If you look at your beloved feline friend right now, you will see an array of adaptations that are not too dissimilar to a lion or tiger. Sure, they're smaller, a lot smaller, but the differences between a tiger and your domesticated felid make a much shorter list than their commonalities.
So what are the main differences between the two, and why do cats behave in ways that leave even the most cat loving humans around, a little baffled?

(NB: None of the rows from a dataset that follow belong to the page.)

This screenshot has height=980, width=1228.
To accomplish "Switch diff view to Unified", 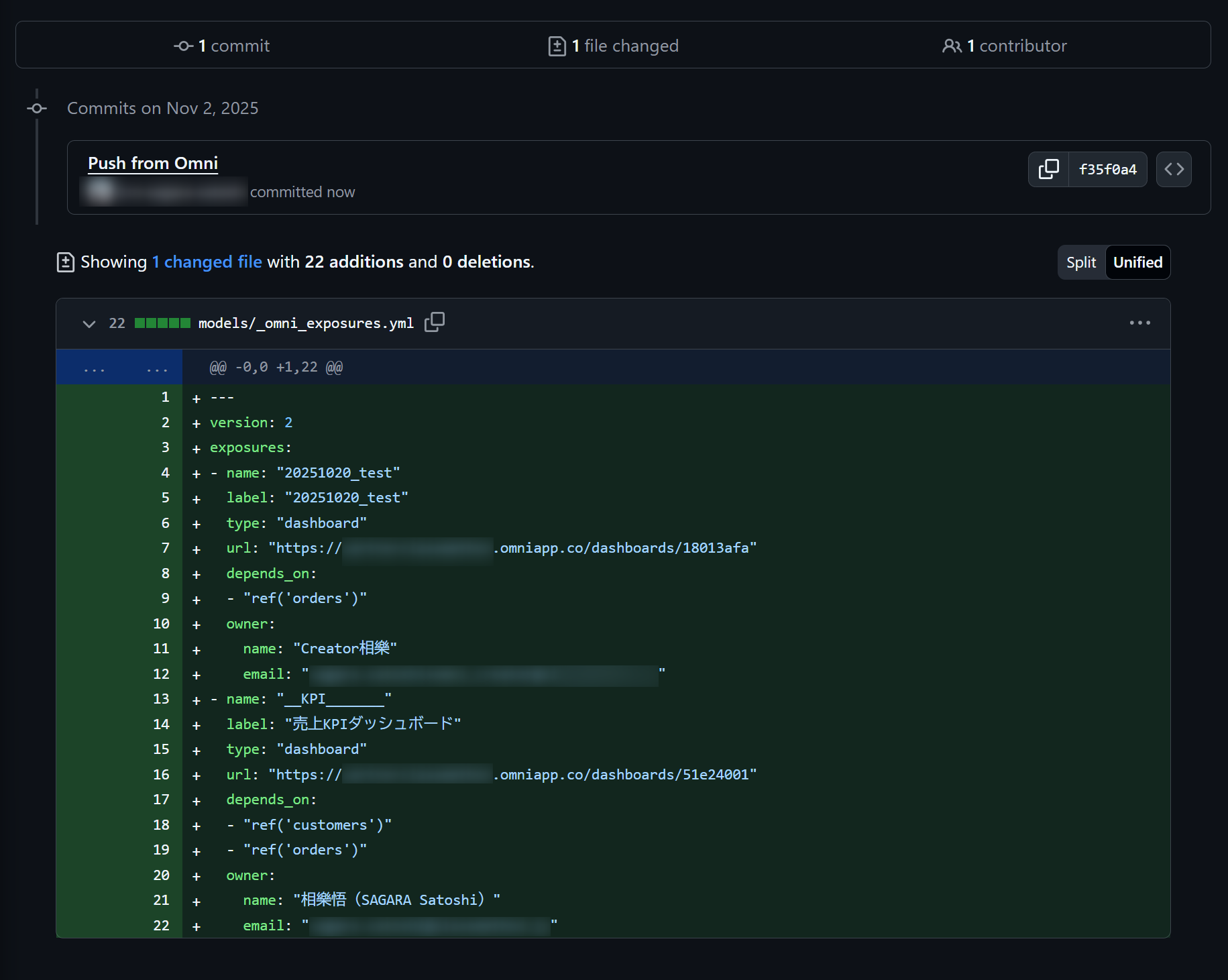I will click(1137, 262).
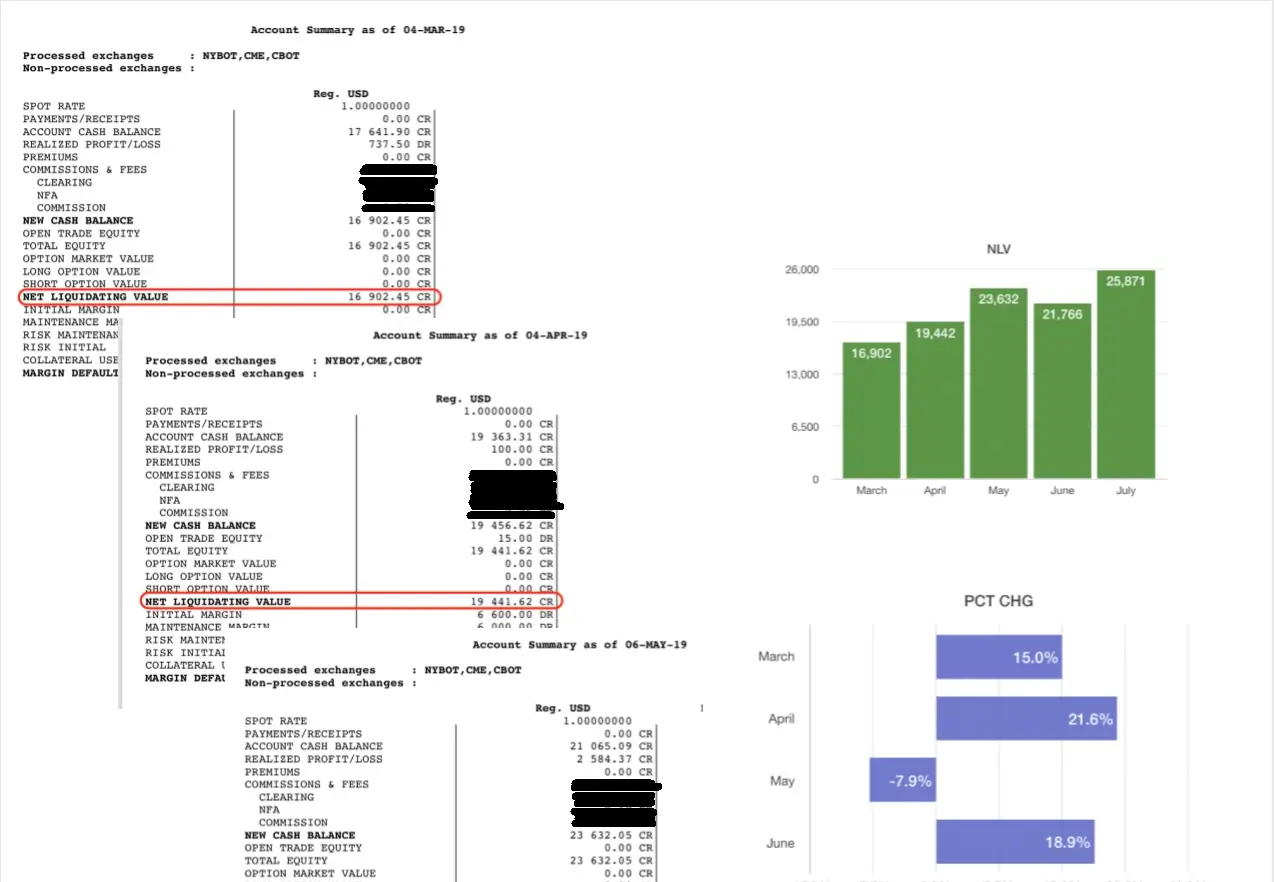The image size is (1274, 882).
Task: Click the 2 584.37 realized profit/loss value
Action: [610, 759]
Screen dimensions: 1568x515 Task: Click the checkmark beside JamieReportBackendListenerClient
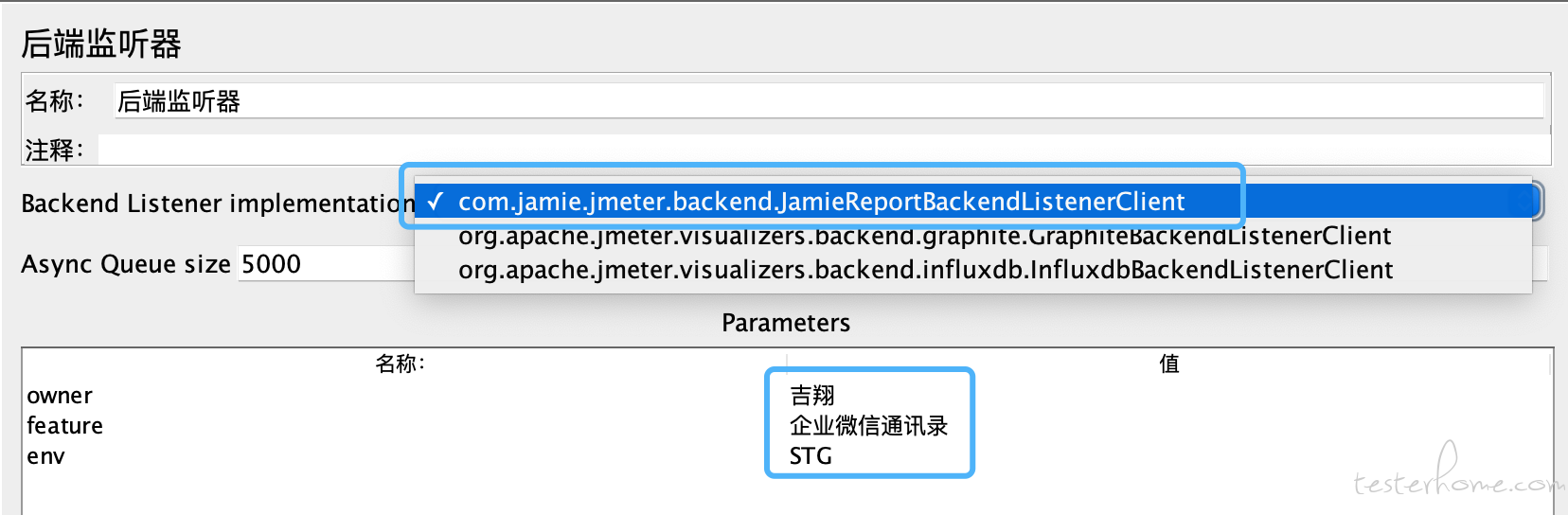pyautogui.click(x=435, y=202)
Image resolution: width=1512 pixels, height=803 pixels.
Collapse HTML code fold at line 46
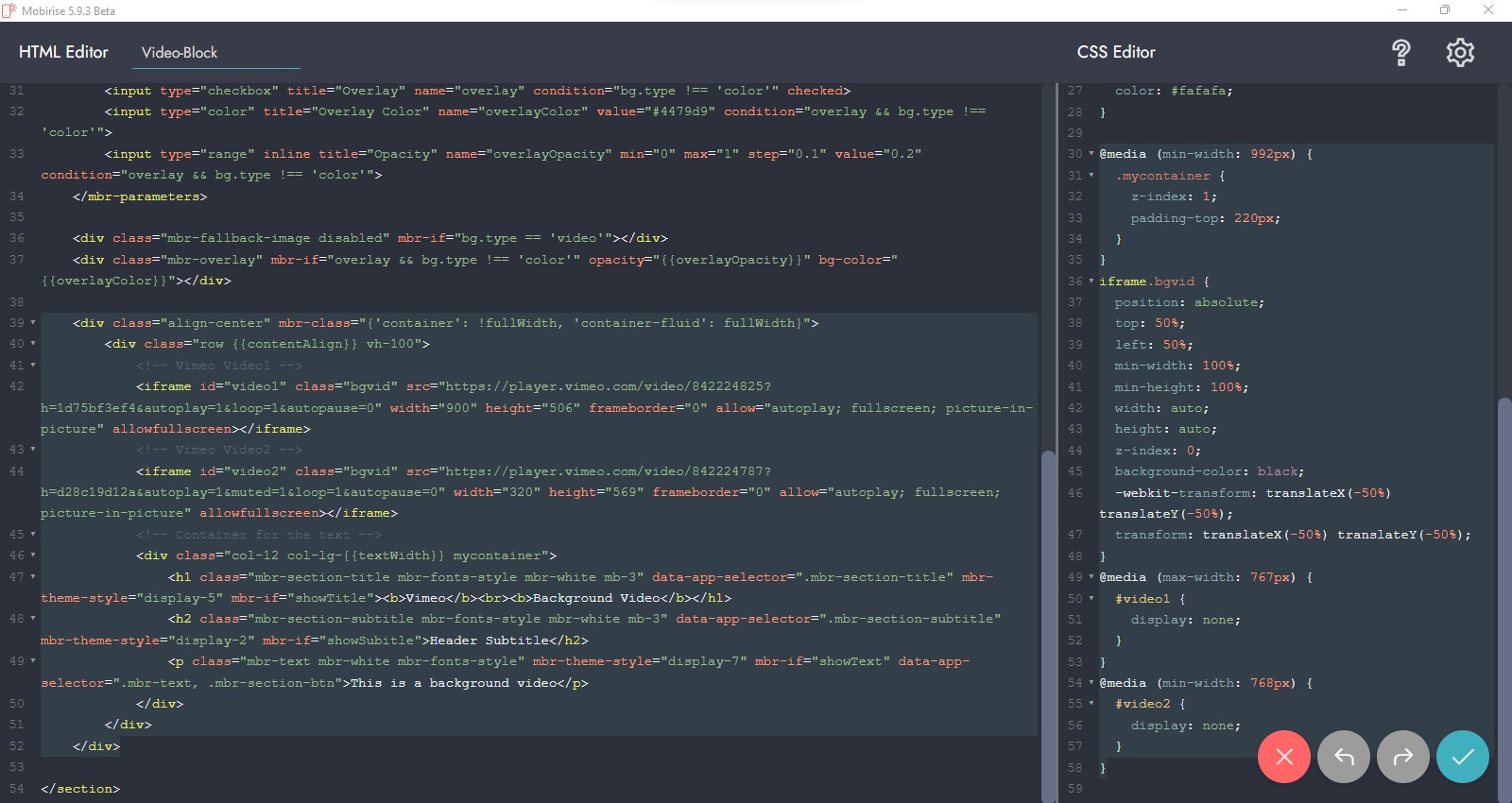[x=33, y=555]
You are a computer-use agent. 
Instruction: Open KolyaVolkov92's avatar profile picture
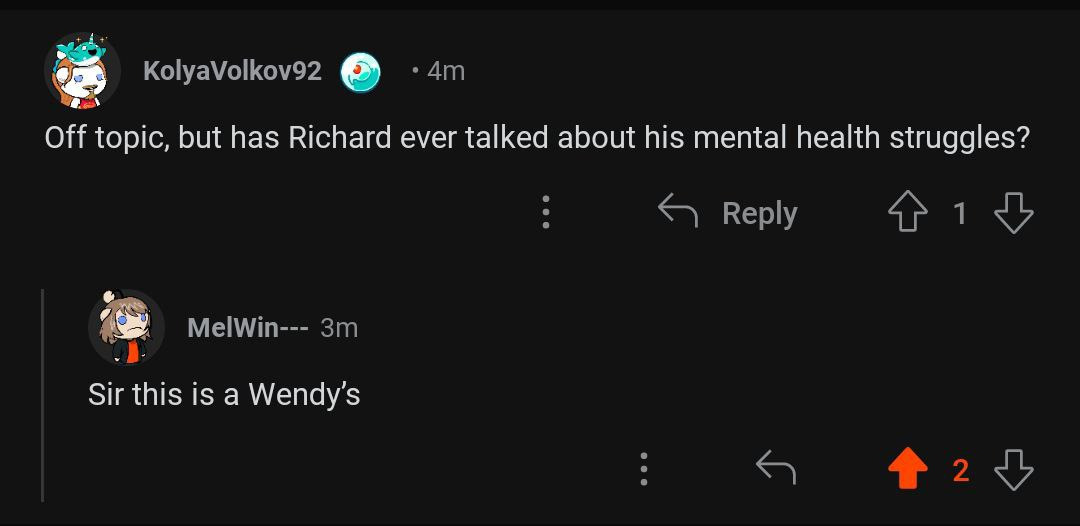pos(82,71)
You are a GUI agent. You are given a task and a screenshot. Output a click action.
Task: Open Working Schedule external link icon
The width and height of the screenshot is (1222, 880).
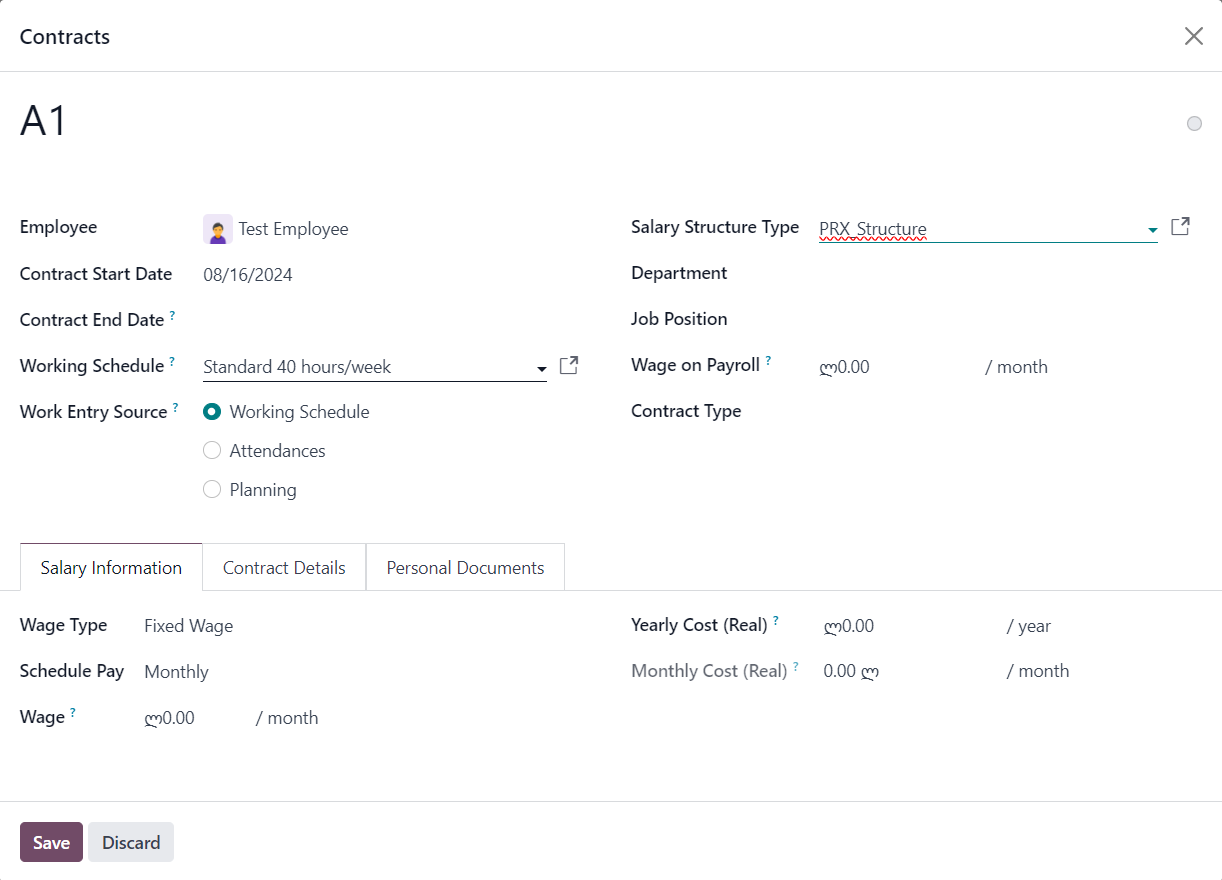click(x=568, y=366)
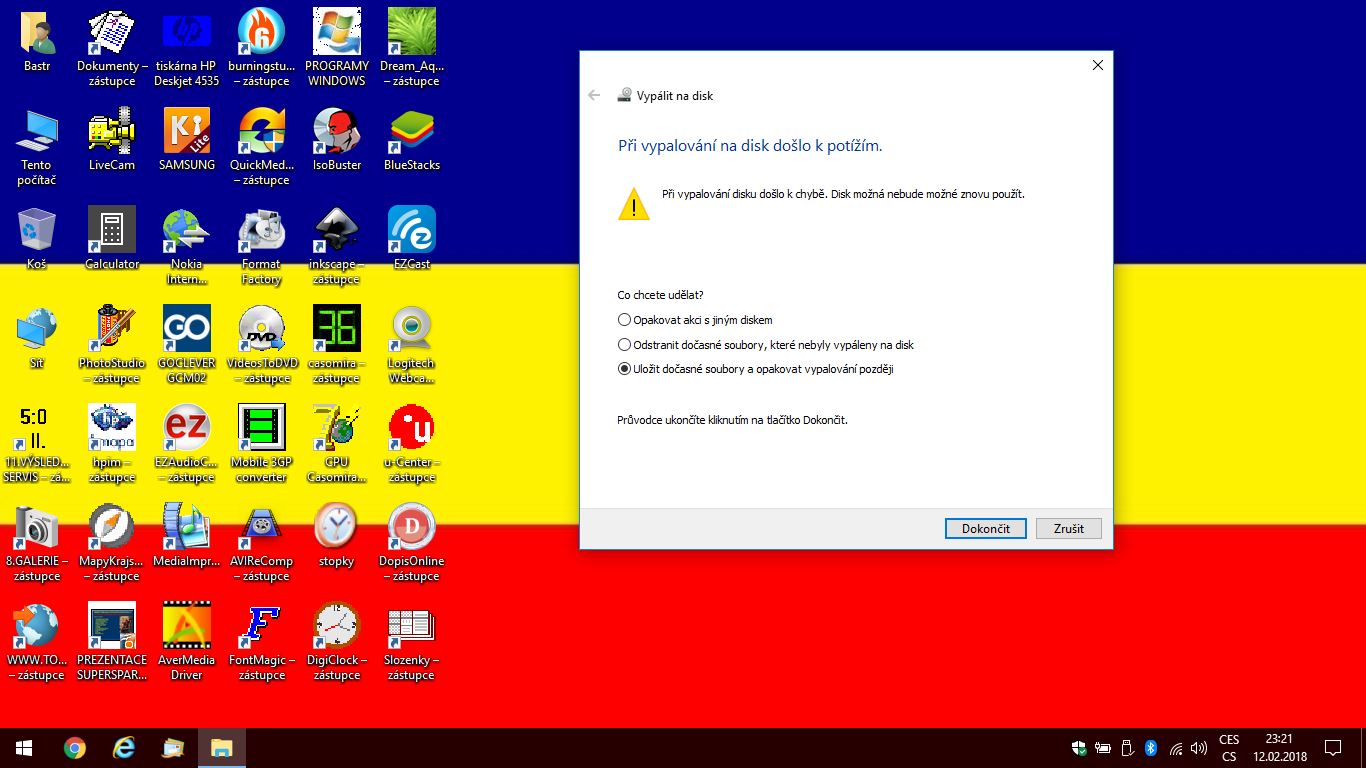1366x768 pixels.
Task: Click the FontMagic desktop shortcut
Action: pos(261,636)
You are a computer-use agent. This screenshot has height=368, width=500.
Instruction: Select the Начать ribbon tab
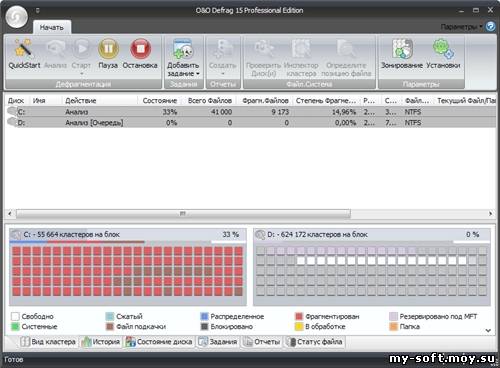[x=52, y=27]
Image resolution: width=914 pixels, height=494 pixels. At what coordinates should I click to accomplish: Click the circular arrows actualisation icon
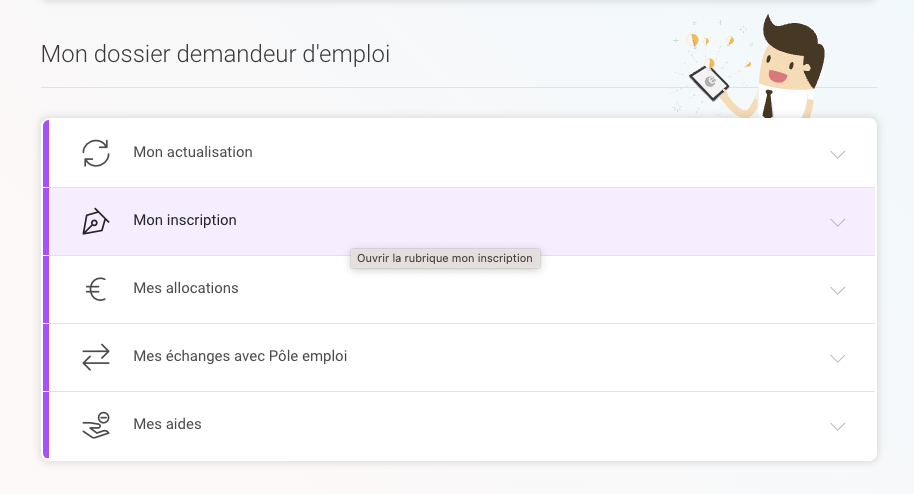click(x=96, y=153)
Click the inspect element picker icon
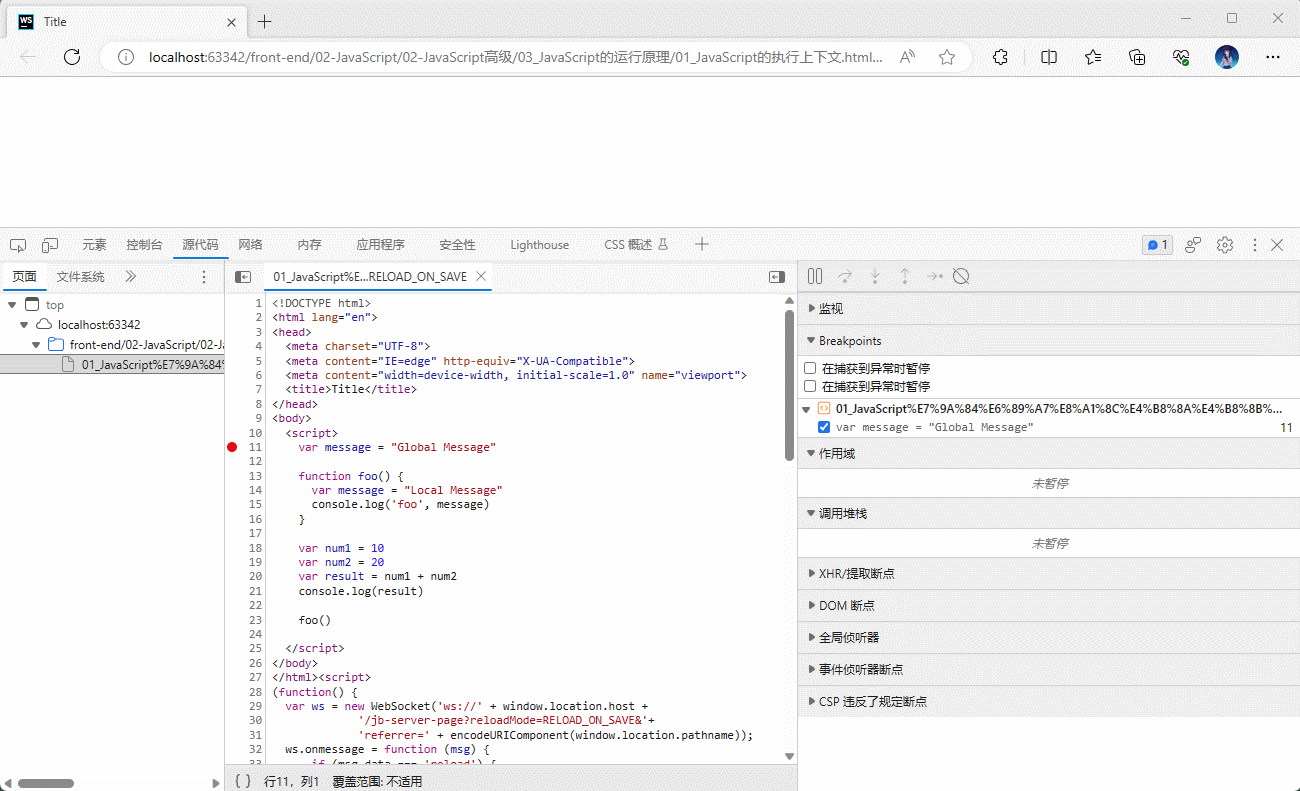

I have no doubt that as you are reading this, your cat is contentedly purring away. And, I bet, they are asleep. Purring is often a sign of contentedness, and occurs through the vibration of their larynx when breathing in and out. It is always wise to be aware that purring however is not necessarily a sign of happiness and can sometimes be an indicator of pain or anxiety. If you are ever concerned about the health of your cat, even if they are regularly purring, do not hesitate to have them checked out by your trusted vet. The combination of purring and meowing is one that I hear usually at feeding time. You too? Research thinks that this is more of a solicitation vocalisation... as if to say 'ok, let's get on with it'.
As your cat continues to sit on you or wherever else they like, it brings me back once again to the lions and tigers, who just like your cat; sleep an awful lot. In fact, it is not uncommon for a lion to sleep the better part of 20 hours a day. What gets him out of bed is usually to eat, mate or protect his pride. You'd never hear a lion purr however. They simply have different structural adaptations for this communication and so whilst your cat may be discussing their thoughts via a continuous vibration of their vocal chords, a lion instead, can only roar. This makes me think about other differences between the two genus', which include not just their size but how their eyes function and appear, how they move and even how their tail is designed.
But, what is it about them that makes them so similar?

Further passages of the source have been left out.